Я не видел ее лица, так как медсестра стояла практически у меня за затылком, а я по-прежнему был привязан к кровати. Понял, что укола мне не избежать, но до него решил выяснить главное:
— Где мои девочки?
— Спят, наверное. Не беспокойтесь за них, они сюда каждый день ходят, справляются о вашем здоровье. Даже удивительно. Первый раз вижу, чтобы столько красавиц одновременно бегало за мужчиной, который внешне не представляет собой ничего особенного. Вы певец или актер?
— Философ, — ответил ехидно, а в душе ликуя от того, что меня девчата не бросили тут одного.
— Вы давно со Старой Земли? — поменяла медсестра тему.
— Две недели.
— Значит, ТАМ что-то серьезно переменилось с момента моего убытия, раз стало модно бегать за философами. Куда катится мир?
С этими словами она вколола мне очередную дозу, и я поплыл на волнах препарата, вторгающегося в мою кровь. Но настроение было очень хорошее.
Я отходил почти счастливым.
Новая Земля. Европейский Союз. Город Виго.
22 год, 1 число 6 месяца, суббота, 10:04.
Очнулся и некоторое время лежал тихо, не привлекая к себе внимания. Надо было обдумать ситуацию, в которой оказался. Хотя при таком «обилии» информации хрен что удумаешь, кроме химеры. Однако… «Штирлиц, подумайте, — сказал Борман. — Штирлиц подумал, и ему это понравилось». Вот так и я: нравится мне сам процесс думанья после этой долгой тьмы без сознания и без думанья.
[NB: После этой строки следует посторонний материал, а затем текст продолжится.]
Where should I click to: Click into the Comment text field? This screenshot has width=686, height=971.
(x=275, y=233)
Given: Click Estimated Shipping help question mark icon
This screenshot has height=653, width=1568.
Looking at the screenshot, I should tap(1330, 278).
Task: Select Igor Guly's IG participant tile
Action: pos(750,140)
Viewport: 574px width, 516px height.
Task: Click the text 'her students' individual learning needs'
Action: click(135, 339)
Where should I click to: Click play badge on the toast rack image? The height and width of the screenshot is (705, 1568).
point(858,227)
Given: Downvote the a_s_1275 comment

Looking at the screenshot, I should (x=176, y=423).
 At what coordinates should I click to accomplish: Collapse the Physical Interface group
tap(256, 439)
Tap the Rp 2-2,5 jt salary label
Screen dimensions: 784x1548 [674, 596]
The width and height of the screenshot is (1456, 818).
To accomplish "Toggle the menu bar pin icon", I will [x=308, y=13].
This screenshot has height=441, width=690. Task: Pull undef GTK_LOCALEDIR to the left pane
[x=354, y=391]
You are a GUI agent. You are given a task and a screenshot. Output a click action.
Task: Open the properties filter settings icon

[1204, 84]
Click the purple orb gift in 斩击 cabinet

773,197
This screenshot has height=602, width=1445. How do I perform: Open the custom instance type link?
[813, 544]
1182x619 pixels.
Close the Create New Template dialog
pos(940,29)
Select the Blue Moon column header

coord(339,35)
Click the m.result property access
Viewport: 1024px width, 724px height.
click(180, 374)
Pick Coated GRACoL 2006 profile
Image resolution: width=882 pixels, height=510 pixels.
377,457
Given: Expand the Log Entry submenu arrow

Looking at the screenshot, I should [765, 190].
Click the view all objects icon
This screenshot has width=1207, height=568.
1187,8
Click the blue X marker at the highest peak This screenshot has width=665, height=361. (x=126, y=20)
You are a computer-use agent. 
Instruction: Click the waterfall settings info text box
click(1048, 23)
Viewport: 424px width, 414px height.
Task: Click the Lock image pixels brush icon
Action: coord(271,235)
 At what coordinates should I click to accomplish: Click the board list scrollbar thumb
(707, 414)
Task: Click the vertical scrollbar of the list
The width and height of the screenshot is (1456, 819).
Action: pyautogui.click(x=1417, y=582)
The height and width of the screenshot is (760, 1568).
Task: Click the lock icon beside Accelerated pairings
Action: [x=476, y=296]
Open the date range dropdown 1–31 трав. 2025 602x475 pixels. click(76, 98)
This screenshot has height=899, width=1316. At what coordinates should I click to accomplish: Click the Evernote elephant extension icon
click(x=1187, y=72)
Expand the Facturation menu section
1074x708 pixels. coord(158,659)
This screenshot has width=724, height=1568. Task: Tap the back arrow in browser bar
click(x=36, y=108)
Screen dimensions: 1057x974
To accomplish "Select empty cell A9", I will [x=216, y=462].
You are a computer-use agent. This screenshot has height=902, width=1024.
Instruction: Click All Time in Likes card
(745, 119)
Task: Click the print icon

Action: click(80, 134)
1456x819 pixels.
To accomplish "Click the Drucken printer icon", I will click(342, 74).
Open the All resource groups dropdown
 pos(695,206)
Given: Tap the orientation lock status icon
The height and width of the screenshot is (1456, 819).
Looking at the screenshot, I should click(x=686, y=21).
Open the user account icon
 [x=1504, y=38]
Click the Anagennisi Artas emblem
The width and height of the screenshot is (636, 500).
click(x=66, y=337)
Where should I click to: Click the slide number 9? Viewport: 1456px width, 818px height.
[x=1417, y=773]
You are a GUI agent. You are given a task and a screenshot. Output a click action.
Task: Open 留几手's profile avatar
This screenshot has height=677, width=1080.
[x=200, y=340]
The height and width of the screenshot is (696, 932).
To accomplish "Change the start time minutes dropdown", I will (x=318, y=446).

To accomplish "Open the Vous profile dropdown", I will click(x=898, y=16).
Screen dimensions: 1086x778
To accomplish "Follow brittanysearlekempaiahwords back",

Прав был Декарт: «Я мыслю, — значит, существую».
В конце концов, на философском факультете нас учили только одному — думать. Но это было раньше, во времена «исторического материализма». Сейчас со студентов тупо взятки берут. «Садитесь — пять. Профессор, может, все-таки четыре? Сказал: пять бутылок коньяка, значит — пять». Итак: я мыслю, значит, существую. Неоспоримая истина, и пофиг все основные вопросы философии. Тем, кто не мыслит, они не нужны уже. Совсем. Какая разница, существует этот мир только вместе со мной или существует так же и без меня? Мне в этом смысле все уже перпендикулярно и фиолетово, раз я это оценить не могу. Каждый человек в глубине души — солипсист.[30] Осознание того, что его не станет, а все вокруг так и останется, его пугает похлеще дантовского ада.